• **DOCUMENT SEGMENT**:
★ ★ ★ ★ ★

Here is some of what’s being said today about Miller:
From Weiner, the current director of the Major League Baseball Players Association, which Miller was hired to run in 1966: “All players – past, present and future – owe a debt of gratitude to Marvin, and his influence transcends baseball. Marvin, without question, is largely responsible for ushering in the modern era of sports, which has resulted in tremendous benefits to players, owners and fans of all sports. It was an honor and a privilege to have known Marvin. The industry has never witnessed a more honorable man, and his passion for helping others and his principled resolve serve as the foundation of the MLBPA to this day.’’
Said Fehr, who worked under Miller for six years before replacing him in 1982: “Marvin possessed a combination of integrity, intelligence, eloquence, courage and grace that is simply unmatched in my experience. Without question, Marvin had more positive influence on Major League Baseball than any other person in the last half of the 20th century. It was a rare privilege for me to be able to work for him and with him. All of us who knew him will miss him enormously.”
Said Commissioner Bud Selig in a statement: "Marvin Miller was a highly accomplished executive and a very influential figure in baseball history. He made a distinct impact on this sport, which is reflected in the state of the game today, and surely the major league players of the last half-century have greatly benefited from his contributions."
Said former commissioner Fay Vincent: "I think he's the most important baseball figure of the last 50 years. He changed not just the sport but the business of the sport permanently, and he truly emancipated the baseball player -- and in the process all professional athletes. Prior to his time, they had few rights; at the moment, they control the games."
In Miller’s first full season in baseball, the sport generated $50 million in revenue. It was at about $7.5 billion in 2012 and is expected to grow beyond $8 billion next season. Working together has proven to be a great formula for owners and players, and it took Miller to help owners understand that players are partners in the game, not servants to it.

★ ★ ★ ★ ★

• **INPUT DATA**:
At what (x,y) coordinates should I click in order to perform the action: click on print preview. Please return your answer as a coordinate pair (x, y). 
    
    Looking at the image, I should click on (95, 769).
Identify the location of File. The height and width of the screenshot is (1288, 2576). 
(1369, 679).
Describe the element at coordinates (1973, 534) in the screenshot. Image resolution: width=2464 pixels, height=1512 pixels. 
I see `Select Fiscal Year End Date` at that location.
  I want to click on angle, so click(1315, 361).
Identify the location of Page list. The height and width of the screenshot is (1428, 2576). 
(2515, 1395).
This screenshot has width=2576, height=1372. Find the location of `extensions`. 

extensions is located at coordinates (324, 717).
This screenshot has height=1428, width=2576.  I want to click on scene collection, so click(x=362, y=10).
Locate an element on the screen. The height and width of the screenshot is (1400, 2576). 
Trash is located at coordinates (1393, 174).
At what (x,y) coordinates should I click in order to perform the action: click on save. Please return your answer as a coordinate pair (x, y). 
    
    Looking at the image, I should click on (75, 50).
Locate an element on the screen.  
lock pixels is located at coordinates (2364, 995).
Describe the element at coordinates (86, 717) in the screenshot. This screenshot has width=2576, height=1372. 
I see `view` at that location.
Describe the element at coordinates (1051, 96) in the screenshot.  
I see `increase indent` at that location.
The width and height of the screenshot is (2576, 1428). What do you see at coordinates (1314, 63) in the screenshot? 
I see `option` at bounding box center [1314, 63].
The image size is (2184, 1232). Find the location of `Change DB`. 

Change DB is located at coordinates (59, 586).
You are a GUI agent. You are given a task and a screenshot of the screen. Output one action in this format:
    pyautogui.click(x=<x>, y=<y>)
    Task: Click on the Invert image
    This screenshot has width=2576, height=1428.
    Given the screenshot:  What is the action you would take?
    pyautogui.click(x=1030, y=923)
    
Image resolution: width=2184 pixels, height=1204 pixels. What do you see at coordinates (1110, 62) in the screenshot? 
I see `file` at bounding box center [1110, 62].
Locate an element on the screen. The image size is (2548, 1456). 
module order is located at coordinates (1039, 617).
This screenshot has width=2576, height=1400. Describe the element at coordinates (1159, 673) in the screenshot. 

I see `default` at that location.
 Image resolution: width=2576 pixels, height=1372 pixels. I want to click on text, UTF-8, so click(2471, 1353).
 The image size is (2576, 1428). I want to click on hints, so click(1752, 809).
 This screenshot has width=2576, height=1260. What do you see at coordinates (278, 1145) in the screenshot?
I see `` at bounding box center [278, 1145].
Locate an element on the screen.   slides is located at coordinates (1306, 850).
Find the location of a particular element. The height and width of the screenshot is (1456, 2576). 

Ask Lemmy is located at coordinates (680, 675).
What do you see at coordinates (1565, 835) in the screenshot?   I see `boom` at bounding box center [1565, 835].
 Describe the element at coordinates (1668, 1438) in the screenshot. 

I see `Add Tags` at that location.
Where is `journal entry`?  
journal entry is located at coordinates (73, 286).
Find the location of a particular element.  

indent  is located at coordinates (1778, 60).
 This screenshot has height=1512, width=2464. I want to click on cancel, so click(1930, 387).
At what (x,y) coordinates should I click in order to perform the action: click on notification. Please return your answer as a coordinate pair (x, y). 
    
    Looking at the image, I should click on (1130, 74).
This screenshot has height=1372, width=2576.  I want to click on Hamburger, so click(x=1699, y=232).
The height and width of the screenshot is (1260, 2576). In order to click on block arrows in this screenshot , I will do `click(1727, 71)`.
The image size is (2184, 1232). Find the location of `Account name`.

★ ★ ★ ★ ★

• **QUESTIONS**:
a: Answer these three questions about the text on Marvin Miller, one answer per line:
(i) In what year was Miller hired to run the Major League Baseball Players Association?
(ii) For how many years did Fehr work under Miller before replacing him?
(iii) How much revenue did the sport generate in Miller's first full season in baseball?
b: Write what comes next in the text on Marvin Miller, beginning after its final paragraph.

• **ANSWERS FOR THIS EXERCISE**:
a:
(i) 1966
(ii) Six years
(iii) $50 million

b:
2. We should have seen the Cubs’ Scott Feldman signing coming. It’s a logical marriage as the Cubs need solid pitchers to give them innings and Feldman felt he needed a team that would pencil him into the rotation. He was an important piece of Ron Washington’s staff but it didn’t seem Washington trusted him in the starting rotation. He worked in a difficult park to pitch in – Rangers Ballpark is one of the most hitter-friendly in the majors – and had adjusted to the smoking-hot summers but was let down by his fielders in 2012. Feldman’s 6-11 record had a lot to do with the nine unearned runs that were allowed behind him, almost all at crucial times. The Cubs believe that he and Scott Baker, who was recently signed with the expectation of a successful recovery from Tommy John surgery, will solidify the rotation that collapsed after Ryan Dempster and Paul Maholm were traded at the July 31 deadline. “They’re both really good pitchers,’’ GM Jed Hoyer said. “Whether we’re coming off a 101-loss season or a 90-plus win season, you’re always trying to find values on the free agent market.’’
3. It looks less and less likely that the White Sox will bring back A.J. Pierzynski. While the Yankees have resumed negotiations with Russell Martin, don’t be surprised if they jump into the picture with Pierzynski. His left-handed power makes him a good fit at Yankee Stadium, and Martin’s .211 average in 2012 hangs over the talks between the teams and their incumbent catcher. I don’t see how the White Sox can lose Pierzynski and upgrade behind the plate but it seems like GM Rick Hahn isn’t opposed to giving Tyler Flowers his long-awaited shot to be a regular. Hahn is working without much payroll flexibility after investing in Jake Peavy and Gavin Floyd. His chance to re-sign Pierzynski is probably contingent on a trade involving Floyd, Alex Rios or one of the middle infielders, Alexei Ramirez and Gordon Beckham. The situation should become clearer at the winter meetings, which begin Sunday.